Some Arthur Lessac Quotes

“Man, so used to using his fingers or his lips or his tongue to play other instruments, seldom thinks of what he uses to “play” himself.”
“Breathing and posture constitute an essential interdependent duality… No physical act, speaking and singing included, can be carried out efficiently and pleasurably unless it is supported by healthful breathing and by the posture that is responsive to the body’s needs.”
“When you speak or practice voice exercises, do not think the sound first! Do not listen to the sound first! Learn to feel the sound first!”
“ We need to recognize (1) that the so-called natural of conditioned speech and voice habit patterns may very well be unnatural self-use and (2) that through familiar event programming we can discover the body’s true natural freedom.”
“Never use your voice by rote; let it be part of a searching process – a search for sounds, moods, rhythms, emotions, and meanings; a search for new patterns, and the facile breaking of old ones.”
“We are talking about the habit of experiencing the physical sensations of voice and speech with relaxed energy and the habit of awareness and recognition of these sensations – never the habit of performing these actions without awareness.”
“Do not be afraid to be wrong. Perhaps the most devastating thing that can be said about an actor is: “He never made a real mistake.” If you never make a mistake, if you never go wrong or too far out, if you never violate the rules of taste, order, and form, you will never begin to investigate the range of possibilities within a role, or, more importantly, within yourself…The new and exciting lie outside the accepted boundaries.”
“The physical sensation of producing sound well can be recognized and understood immediately, and I teach the use of these non-auditory sensation patterns to guide and control the production of sound.”
“Either listening or thinking will deemphasize the true role of vocal life or even block out a genuine, productive vocal life altogether.

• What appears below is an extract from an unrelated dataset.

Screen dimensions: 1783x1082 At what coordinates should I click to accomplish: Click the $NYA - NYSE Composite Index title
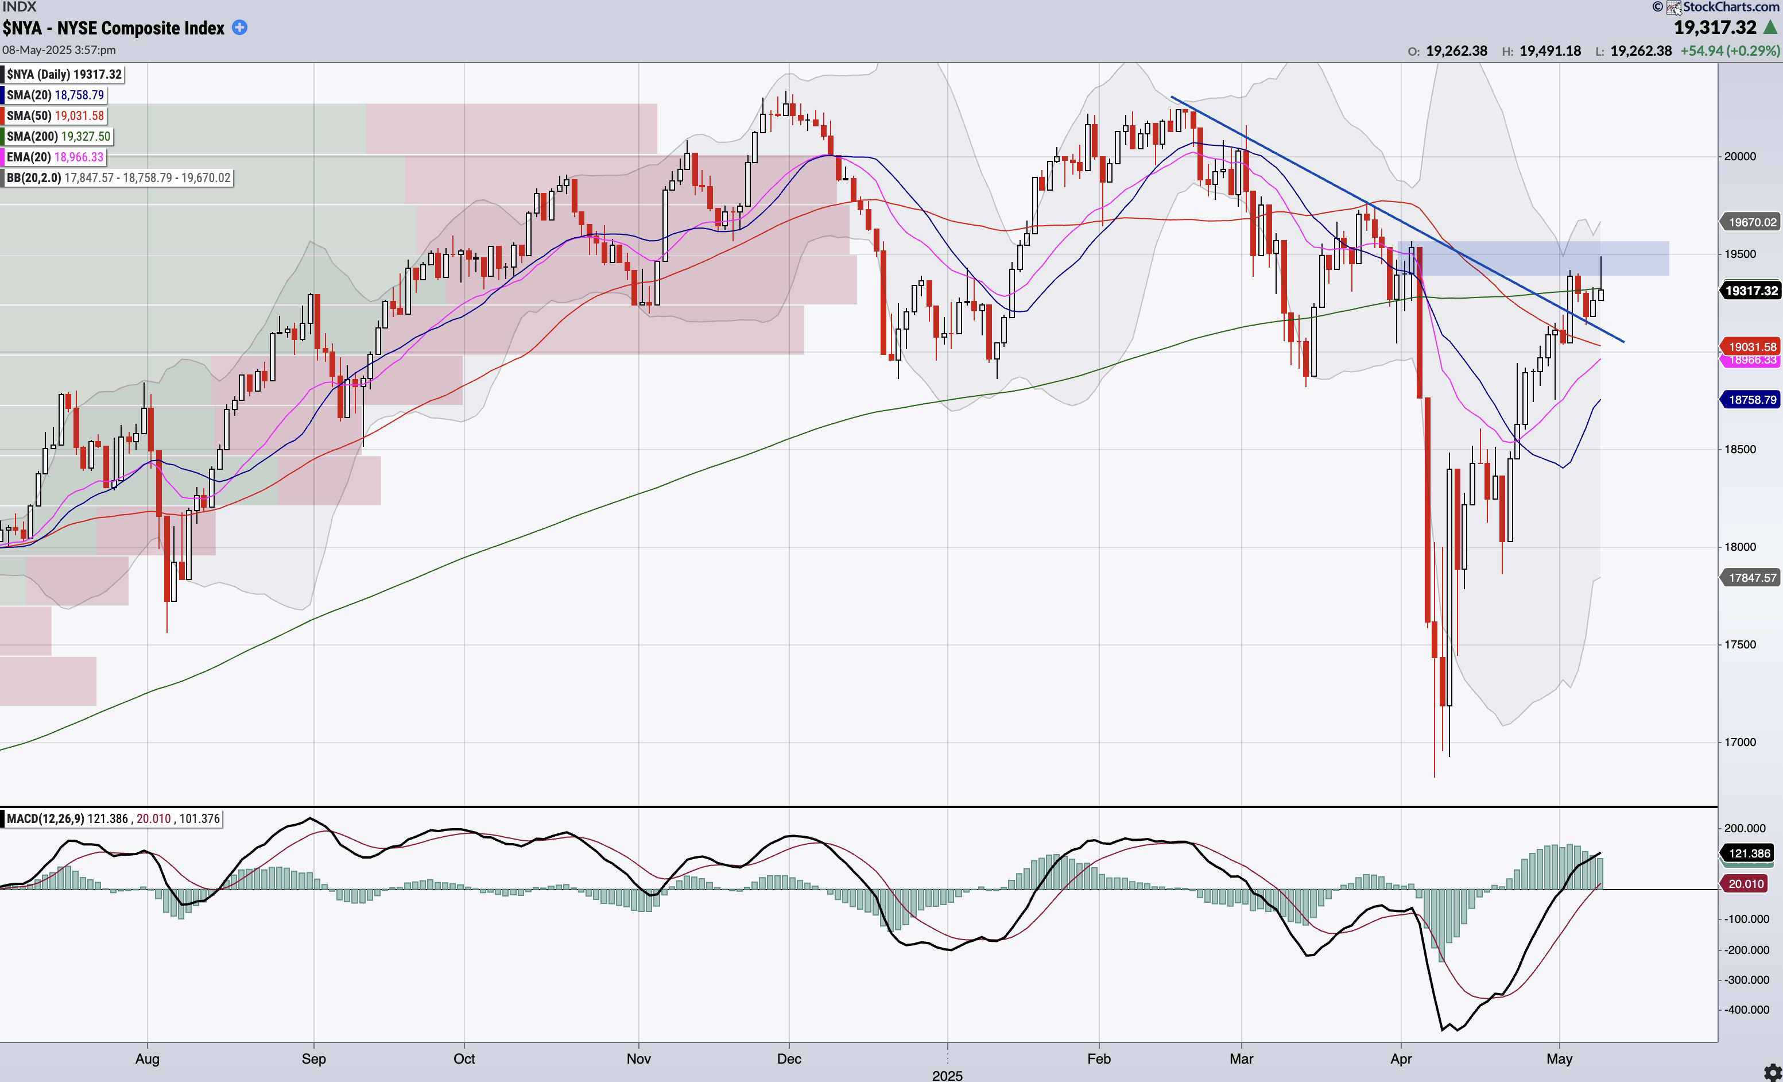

Control cannot be imposed before or after the fact, by thought or by listening, but can only grow out of the moment, the result of your intrinsic feeling of the action, if real vocal life is to emerge.”
“To become vocal life, voice and speech must become intrinsically enmeshed with all the life energies – with the emotional and physical energies of the individual.”
“Everything is part of something, and nothing functions well until it functions in a balanced relationship with every other part.”
“Your vocal life, when fully developed and integrated with emotional and physical life, will become an important key to effectively transform stage fright into stage excitement.”
“If you explore the text freely with your voice, without fear of sounding silly or wrong, the result will sometimes be unorthodox, sometimes even a little eccentric, but you will find in these experiments unexpected new meanings and interpretations.”
“Let the vocal life express and inspire the emotional life at the same time…Just as you can be moved emotionally by a piece of music, so you can find new feelings, new images, and new meanings in the dynamics of your own voice and speech when you experience the music and life of the consonants, the vowels, and the resonance.”